__Records from a dataset__.
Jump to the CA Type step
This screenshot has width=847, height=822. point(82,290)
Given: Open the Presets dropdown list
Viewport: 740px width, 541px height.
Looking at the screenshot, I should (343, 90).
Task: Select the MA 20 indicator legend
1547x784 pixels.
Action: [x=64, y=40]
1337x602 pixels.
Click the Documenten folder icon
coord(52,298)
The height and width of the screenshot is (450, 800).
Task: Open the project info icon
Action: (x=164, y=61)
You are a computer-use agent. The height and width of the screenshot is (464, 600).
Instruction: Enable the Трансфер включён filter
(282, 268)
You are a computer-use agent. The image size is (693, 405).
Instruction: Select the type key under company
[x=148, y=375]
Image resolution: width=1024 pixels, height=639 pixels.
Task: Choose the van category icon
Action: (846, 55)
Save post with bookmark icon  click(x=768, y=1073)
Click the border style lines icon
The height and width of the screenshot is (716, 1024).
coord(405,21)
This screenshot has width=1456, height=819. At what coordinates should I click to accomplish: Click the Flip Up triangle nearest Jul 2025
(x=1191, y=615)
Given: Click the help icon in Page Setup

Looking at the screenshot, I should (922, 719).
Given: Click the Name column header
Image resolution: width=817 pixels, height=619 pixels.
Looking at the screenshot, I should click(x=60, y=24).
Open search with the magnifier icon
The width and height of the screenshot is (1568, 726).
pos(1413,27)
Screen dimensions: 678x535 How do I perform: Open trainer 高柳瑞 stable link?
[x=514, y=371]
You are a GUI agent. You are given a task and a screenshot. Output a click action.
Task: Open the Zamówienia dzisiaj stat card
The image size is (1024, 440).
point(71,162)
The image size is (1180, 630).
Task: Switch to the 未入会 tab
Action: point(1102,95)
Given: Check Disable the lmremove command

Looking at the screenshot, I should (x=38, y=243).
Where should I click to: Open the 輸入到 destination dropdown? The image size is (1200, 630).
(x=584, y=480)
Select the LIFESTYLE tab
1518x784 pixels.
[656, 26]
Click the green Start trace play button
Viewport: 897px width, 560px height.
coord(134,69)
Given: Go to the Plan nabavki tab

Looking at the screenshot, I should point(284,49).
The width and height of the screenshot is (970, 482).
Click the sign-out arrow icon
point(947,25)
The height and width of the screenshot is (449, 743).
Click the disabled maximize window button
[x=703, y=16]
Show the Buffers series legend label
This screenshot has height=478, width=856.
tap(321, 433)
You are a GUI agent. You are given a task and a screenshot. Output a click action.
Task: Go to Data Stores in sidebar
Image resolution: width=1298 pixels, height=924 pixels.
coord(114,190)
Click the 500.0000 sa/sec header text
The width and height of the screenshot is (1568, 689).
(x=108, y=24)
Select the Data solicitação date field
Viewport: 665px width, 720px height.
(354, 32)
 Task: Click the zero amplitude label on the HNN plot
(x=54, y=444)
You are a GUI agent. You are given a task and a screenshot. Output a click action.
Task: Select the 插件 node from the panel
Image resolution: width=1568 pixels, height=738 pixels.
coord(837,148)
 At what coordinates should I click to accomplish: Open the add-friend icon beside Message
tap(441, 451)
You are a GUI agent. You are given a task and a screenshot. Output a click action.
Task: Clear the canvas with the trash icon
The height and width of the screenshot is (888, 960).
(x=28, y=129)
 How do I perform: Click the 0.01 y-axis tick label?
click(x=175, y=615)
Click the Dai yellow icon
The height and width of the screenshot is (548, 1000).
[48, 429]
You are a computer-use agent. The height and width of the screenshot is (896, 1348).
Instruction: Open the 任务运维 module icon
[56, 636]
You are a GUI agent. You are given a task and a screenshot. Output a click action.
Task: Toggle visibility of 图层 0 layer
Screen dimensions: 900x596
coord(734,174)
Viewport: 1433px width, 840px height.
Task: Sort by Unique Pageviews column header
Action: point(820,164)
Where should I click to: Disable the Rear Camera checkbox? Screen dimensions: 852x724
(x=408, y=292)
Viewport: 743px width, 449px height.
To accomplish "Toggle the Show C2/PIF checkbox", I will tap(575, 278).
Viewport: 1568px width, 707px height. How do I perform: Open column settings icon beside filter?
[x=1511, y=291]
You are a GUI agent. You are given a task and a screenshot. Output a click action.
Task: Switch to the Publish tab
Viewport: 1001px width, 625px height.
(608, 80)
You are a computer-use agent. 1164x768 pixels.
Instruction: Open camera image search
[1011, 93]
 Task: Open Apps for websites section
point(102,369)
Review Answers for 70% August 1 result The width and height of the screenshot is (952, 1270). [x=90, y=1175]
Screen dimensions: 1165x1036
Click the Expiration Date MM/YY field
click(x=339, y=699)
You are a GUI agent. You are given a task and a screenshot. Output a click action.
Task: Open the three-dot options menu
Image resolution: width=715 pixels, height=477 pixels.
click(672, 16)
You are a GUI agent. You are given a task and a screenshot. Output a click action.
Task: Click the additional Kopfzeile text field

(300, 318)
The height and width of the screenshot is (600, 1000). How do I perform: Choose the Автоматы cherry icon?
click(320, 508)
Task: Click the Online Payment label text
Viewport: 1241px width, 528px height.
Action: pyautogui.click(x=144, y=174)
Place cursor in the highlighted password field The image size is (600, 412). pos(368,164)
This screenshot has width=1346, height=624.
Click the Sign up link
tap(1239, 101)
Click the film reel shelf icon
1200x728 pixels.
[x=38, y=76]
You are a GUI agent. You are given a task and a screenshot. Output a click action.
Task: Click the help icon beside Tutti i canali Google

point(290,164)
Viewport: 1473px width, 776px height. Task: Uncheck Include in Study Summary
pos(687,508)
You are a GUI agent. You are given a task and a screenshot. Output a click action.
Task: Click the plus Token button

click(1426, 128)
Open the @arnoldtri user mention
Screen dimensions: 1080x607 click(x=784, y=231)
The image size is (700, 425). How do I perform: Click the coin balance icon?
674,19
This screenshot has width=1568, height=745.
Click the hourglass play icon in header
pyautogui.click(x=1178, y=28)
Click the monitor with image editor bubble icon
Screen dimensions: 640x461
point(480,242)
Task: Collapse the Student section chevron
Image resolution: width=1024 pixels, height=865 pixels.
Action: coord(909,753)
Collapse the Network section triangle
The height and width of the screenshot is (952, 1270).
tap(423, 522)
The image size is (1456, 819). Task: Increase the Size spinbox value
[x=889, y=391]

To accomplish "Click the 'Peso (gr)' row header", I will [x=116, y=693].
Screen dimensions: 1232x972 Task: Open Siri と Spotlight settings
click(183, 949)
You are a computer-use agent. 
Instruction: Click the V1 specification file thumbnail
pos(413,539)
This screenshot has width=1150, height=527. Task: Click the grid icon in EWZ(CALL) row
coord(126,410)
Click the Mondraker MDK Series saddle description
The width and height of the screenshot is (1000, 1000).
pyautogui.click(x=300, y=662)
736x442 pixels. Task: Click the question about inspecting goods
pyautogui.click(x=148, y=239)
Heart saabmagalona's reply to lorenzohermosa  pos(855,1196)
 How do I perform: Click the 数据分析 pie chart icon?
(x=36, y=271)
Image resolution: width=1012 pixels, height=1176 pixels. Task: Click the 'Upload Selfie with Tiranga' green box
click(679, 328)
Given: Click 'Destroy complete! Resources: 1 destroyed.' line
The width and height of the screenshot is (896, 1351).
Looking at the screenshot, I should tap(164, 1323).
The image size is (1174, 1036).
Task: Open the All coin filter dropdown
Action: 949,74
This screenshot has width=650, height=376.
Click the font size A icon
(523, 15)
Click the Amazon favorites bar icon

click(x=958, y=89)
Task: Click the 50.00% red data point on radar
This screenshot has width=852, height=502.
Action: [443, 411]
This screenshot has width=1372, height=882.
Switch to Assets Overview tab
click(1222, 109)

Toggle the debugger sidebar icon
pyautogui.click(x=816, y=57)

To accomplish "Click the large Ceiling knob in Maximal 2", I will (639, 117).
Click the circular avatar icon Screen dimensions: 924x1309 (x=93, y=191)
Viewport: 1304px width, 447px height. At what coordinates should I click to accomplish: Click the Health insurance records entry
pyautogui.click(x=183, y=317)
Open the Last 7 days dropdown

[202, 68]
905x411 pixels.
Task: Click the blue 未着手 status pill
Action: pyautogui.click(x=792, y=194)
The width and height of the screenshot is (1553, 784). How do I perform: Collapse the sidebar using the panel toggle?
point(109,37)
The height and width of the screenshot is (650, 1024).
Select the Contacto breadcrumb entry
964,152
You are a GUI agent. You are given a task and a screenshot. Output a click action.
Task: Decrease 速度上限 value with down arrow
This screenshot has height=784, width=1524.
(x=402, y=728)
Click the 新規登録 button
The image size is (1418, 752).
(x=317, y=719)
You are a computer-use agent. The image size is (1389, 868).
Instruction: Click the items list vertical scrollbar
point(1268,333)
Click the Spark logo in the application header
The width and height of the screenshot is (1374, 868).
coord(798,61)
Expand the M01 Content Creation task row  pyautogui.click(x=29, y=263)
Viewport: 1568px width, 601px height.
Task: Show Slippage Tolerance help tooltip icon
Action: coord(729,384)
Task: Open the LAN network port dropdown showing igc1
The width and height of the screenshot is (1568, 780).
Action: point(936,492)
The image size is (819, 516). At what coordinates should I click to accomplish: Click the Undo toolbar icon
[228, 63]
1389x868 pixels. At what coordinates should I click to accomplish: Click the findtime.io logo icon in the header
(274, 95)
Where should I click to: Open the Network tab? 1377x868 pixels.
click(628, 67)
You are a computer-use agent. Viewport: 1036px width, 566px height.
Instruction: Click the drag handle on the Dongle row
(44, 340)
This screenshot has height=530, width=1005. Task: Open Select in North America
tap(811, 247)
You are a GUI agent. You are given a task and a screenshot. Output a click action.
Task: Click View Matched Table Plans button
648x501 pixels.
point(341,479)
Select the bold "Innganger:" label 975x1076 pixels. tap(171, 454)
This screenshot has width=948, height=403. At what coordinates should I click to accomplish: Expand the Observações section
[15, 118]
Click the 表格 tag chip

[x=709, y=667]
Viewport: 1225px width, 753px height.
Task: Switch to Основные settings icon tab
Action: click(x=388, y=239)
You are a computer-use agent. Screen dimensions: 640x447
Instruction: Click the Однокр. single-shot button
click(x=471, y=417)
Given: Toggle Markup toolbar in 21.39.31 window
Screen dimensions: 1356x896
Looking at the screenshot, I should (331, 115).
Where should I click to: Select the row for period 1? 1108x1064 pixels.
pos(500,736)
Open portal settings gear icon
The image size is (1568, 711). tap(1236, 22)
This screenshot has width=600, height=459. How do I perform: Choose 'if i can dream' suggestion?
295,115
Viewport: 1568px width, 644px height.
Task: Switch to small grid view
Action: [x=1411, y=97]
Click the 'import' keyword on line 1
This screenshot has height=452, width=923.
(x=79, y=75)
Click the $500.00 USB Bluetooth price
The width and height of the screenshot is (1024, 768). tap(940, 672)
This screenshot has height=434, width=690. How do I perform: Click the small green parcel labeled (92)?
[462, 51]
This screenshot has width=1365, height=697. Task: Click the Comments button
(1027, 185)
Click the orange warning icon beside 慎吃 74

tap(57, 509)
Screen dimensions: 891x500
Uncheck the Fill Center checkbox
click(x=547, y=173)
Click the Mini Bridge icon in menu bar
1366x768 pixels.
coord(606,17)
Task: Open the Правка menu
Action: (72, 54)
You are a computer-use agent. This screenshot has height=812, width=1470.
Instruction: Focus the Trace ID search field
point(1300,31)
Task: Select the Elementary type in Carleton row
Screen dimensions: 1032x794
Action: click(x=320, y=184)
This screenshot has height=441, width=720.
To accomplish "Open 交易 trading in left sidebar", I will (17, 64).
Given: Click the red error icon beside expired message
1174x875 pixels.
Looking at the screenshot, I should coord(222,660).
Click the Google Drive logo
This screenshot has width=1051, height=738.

__Written exercise__.
Output the lines of the material, from the line containing "Given: Toggle Markup" through the end, as a Markdown table with the columns Row and Text. Omit blank lines.

__Solved exercise__.
| Row | Text |
|---|---|
| 1 | Given: Toggle Markup toolbar in 21.39.31 window |
| 2 | Screen dimensions: 1356x896 |
| 3 | Looking at the screenshot, I should (331, 115). |
| 4 | Where should I click to: Select the row for period 1? 1108x1064 pixels. |
| 5 | pos(500,736) |
| 6 | Open portal settings gear icon |
| 7 | The image size is (1568, 711). tap(1236, 22) |
| 8 | This screenshot has width=600, height=459. How do I perform: Choose 'if i can dream' suggestion? |
| 9 | 295,115 |
| 10 | Viewport: 1568px width, 644px height. |
| 11 | Task: Switch to small grid view |
| 12 | Action: [x=1411, y=97] |
| 13 | Click the 'import' keyword on line 1 |
| 14 | This screenshot has height=452, width=923. |
| 15 | (x=79, y=75) |
| 16 | Click the $500.00 USB Bluetooth price |
| 17 | The width and height of the screenshot is (1024, 768). tap(940, 672) |
| 18 | This screenshot has height=434, width=690. How do I perform: Click the small green parcel labeled (92)? |
| 19 | [462, 51] |
| 20 | This screenshot has width=1365, height=697. Task: Click the Comments button |
| 21 | (1027, 185) |
| 22 | Click the orange warning icon beside 慎吃 74 |
| 23 | tap(57, 509) |
| 24 | Screen dimensions: 891x500 |
| 25 | Uncheck the Fill Center checkbox |
| 26 | click(x=547, y=173) |
| 27 | Click the Mini Bridge icon in menu bar |
| 28 | 1366x768 pixels. |
| 29 | coord(606,17) |
| 30 | Task: Open the Правка menu |
| 31 | Action: (72, 54) |
| 32 | You are a computer-use agent. This screenshot has height=812, width=1470. |
| 33 | Instruction: Focus the Trace ID search field |
| 34 | point(1300,31) |
| 35 | Task: Select the Elementary type in Carleton row |
| 36 | Screen dimensions: 1032x794 |
| 37 | Action: click(x=320, y=184) |
| 38 | This screenshot has height=441, width=720. |
| 39 | To accomplish "Open 交易 trading in left sidebar", I will (17, 64). |
| 40 | Given: Click the red error icon beside expired message |
| 41 | 1174x875 pixels. |
| 42 | Looking at the screenshot, I should coord(222,660). |
| 43 | Click the Google Drive logo |
| 44 | This screenshot has width=1051, height=738. |